**Task description**
Each line holding the string "agent" is to be copied from the data.

(Stored entries)

=== Begin Enclosure ===

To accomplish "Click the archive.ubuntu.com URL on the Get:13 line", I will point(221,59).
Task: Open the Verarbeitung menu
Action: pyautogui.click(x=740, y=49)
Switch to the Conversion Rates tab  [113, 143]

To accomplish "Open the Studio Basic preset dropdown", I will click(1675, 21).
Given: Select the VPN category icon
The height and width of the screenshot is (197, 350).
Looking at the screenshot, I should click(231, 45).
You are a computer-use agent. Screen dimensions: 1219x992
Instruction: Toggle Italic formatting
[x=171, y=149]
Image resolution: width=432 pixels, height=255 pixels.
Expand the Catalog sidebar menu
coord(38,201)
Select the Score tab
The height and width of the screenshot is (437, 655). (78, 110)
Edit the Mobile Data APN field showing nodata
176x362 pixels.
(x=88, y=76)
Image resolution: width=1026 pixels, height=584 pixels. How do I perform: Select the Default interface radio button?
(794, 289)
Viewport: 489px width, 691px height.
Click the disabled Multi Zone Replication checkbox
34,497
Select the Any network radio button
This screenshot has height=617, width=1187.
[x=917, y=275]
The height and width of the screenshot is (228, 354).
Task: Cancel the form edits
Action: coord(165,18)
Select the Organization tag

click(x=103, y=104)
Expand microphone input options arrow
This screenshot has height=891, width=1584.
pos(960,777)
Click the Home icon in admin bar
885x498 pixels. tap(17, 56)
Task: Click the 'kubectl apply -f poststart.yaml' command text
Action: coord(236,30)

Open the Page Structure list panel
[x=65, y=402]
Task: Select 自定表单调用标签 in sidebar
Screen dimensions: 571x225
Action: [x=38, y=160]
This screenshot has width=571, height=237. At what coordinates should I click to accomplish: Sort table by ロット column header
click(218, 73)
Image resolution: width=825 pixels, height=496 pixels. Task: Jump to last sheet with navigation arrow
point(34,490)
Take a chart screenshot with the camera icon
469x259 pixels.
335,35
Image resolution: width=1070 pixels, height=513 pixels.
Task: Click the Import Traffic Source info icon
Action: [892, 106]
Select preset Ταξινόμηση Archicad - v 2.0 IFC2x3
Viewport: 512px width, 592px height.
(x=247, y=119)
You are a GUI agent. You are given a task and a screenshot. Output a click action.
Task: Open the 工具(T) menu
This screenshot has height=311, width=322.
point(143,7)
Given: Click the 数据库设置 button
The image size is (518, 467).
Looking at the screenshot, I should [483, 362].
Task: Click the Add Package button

=== End Enclosure ===

**Response for this exercise**
You are a computer-use agent. Screen dimensions: 1219x992
You are a GUI agent. You are given a task and a screenshot. Output a click action.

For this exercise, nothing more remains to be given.